Supporters of the two party system often claim that the concerns of independent-minded voters are too diverse to be organized into a single movement. They claim that independents hold widely differing, highly individualized views on a laundry list of Democratic and Republican priorities in support of that argument. 

Our experience is that this is not the case.  Independent minded voters have a consensus on many issues.  Independent voters have a range of views on Democratic and Republican priorities because independents generally prioritize different issues than Democrats and Republicans, even though on some issues, the consensus among independent and non-affiliated voters is aligned with Democratic or Republican positions.  

Careful readers will note that our party's platform is not based on the priorities of Democrats or Republicans.
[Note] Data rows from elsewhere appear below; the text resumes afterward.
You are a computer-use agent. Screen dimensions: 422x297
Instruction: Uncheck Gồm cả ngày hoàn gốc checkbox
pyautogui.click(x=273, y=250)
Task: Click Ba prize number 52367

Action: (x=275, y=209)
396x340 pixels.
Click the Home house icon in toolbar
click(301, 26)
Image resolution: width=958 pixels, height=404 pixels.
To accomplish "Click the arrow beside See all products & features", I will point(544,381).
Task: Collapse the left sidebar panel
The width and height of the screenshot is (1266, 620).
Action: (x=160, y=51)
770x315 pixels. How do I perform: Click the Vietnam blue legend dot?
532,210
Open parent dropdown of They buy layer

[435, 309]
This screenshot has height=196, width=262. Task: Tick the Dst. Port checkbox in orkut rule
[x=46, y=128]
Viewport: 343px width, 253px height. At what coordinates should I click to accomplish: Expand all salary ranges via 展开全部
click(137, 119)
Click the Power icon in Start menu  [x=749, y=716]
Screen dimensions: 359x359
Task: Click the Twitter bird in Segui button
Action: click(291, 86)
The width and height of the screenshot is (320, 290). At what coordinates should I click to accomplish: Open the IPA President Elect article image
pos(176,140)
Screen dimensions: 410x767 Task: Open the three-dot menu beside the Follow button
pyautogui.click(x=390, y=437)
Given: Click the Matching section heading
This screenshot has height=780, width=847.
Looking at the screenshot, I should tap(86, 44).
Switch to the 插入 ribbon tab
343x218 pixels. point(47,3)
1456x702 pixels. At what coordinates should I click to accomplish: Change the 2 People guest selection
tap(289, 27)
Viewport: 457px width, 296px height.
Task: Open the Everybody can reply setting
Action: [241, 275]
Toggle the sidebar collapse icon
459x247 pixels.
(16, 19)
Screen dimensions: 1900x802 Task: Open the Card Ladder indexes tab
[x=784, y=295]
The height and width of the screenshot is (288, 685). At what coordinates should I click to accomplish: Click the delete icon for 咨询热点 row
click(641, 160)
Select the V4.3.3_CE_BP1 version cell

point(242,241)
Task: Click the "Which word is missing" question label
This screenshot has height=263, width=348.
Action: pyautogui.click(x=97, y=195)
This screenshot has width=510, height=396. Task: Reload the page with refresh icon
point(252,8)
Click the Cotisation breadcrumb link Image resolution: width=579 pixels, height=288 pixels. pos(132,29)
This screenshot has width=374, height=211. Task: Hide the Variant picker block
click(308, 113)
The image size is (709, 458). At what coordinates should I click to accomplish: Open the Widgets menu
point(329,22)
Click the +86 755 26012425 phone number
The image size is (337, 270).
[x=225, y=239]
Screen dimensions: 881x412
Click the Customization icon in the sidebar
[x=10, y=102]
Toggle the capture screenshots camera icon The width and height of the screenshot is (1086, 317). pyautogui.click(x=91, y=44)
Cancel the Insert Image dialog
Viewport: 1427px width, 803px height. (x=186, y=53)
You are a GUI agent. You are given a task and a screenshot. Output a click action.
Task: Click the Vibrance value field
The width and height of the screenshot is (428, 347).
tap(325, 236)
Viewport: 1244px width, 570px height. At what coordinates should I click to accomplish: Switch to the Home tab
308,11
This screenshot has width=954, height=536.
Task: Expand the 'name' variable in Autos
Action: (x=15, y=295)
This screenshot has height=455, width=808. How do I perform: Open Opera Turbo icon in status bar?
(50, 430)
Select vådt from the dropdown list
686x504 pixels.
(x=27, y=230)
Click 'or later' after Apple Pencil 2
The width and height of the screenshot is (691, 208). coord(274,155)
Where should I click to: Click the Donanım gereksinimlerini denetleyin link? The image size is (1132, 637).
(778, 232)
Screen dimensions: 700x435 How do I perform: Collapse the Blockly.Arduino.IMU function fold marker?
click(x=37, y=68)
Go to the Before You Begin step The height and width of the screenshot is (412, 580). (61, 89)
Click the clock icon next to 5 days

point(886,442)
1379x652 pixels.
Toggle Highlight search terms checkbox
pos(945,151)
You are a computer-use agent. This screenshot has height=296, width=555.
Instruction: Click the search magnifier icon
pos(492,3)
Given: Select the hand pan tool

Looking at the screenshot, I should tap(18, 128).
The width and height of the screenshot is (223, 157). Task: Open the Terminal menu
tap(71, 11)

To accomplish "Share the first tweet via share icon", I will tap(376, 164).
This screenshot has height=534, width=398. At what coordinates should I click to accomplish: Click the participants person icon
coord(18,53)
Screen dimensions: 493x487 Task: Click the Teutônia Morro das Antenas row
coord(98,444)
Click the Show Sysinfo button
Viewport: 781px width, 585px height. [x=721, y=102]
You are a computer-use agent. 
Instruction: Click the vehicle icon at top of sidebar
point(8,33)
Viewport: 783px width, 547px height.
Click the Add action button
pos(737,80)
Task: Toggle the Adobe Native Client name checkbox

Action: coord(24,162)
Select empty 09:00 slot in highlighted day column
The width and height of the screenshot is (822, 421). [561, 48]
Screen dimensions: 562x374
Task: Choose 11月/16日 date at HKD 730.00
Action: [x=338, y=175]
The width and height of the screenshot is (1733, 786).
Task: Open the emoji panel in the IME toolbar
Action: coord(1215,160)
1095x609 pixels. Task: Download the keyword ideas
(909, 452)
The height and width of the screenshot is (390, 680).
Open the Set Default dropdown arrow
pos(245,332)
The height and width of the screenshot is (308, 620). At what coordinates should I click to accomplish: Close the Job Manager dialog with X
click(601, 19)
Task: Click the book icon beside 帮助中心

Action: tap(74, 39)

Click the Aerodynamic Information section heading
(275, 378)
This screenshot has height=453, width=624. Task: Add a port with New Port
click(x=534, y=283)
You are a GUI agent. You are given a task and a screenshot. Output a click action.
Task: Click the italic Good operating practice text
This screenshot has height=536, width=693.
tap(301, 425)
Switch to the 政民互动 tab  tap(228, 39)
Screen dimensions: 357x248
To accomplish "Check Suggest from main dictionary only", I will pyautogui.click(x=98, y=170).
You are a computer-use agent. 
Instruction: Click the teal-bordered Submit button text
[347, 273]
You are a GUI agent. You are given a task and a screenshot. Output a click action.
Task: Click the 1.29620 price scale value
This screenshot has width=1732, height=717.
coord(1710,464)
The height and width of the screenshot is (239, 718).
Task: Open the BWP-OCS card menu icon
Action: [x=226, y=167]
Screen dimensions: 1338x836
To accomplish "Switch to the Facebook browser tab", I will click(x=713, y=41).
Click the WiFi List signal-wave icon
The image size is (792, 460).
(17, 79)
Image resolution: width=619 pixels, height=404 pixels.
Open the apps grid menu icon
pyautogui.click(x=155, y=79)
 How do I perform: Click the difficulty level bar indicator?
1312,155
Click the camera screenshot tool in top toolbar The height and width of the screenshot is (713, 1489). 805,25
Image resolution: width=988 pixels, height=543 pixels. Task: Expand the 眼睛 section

Nor is it based on the  financial needs of donors or single issue groups that demand fealty in exchange for supporting our party and  agenda.

Instead, we ask our members what issues they would like us to prioritize and we construct a platform that meets the public interest goals they have articulated.  We do this by reviewing current policies as well as policies under consideration in light of public opinion research, academic research and policies that have been enacted in other jurisdictions.  We also take feedback from policy experts and thought leaders during the drafting process.  We will use this platform to make decisions about the specific legislative policies and priorities we will have in 2020 and 2021.

The main priorities our members have identified for us to work on in 2020 are:

  • Promoting policies that encourage economic development while ensuring environmental protections like clean air, water & recycling.

  • Promoting policies to decrease partisanship and increase transparency in state government.

  • Provide common ground solutions on divisive social issues.

Based on those priorities, we have chosen to address the following policy areas for 2020-21

  • Environment:  State policies with respect to environment and climate significantly affect both our economy and quality of life.  No bigger partisan split exists than the one between Democrats and Republicans on addressing environmental issues.  However, there is a broad public consensus among most Oregonians about dealing with forest fires, water conflicts and other things that are consequences of rising heat.

  • Public Health:  Fueled by lack of affordable housing, addiction and untreated mental health problems, homelessness has quickly become the biggest source of public dissatisfaction toward state and local officeholders.   Shared values about addiction, criminal justice and mental health treatment should form the basis of policy in this area.


  • Economy:  Oregon’s economic growth at the lower and upper ends of the wage scale have run contrary to predictions of those who opposed the state’s current minimum wage increases and increases on personal and business taxes. However, wages have still not kept pace with housing prices. The middle class crunch of increasing costs and stagnant wages needs to be addressed.  Creating new housing units and reducing the costs of building should be a way to relieve increased housing costs on Oregonians.


  • Reform:  Non partisan redistricting, campaign finance reform and pilot projects for ranked choice voting can make Oregon more responsive to the needs of voters and the public good.  Oregon's partisan model for developing legislative policy should be replaced with a non-partisan one.


As we make this platform available to the public, we will continue working with groups to prioritize and develop legislative policies and to build public support for each of these policy areas.


In early 2020 the Independent Party intends to hold an online or mobile election using a form of preferential voting, allowing all Independent and non-affiliated voters in Oregon to participate in our nominating process for Oregon Secretary of State, State Treasurer and President of the United States.


In the summer of 2020 we will hold caucuses to consider nominations for the State Legislature that will take into account the priorities and endorsements of local Independent and non-affiliated elected officials to determine what partisan officials will best represent the interests of Oregon's communities.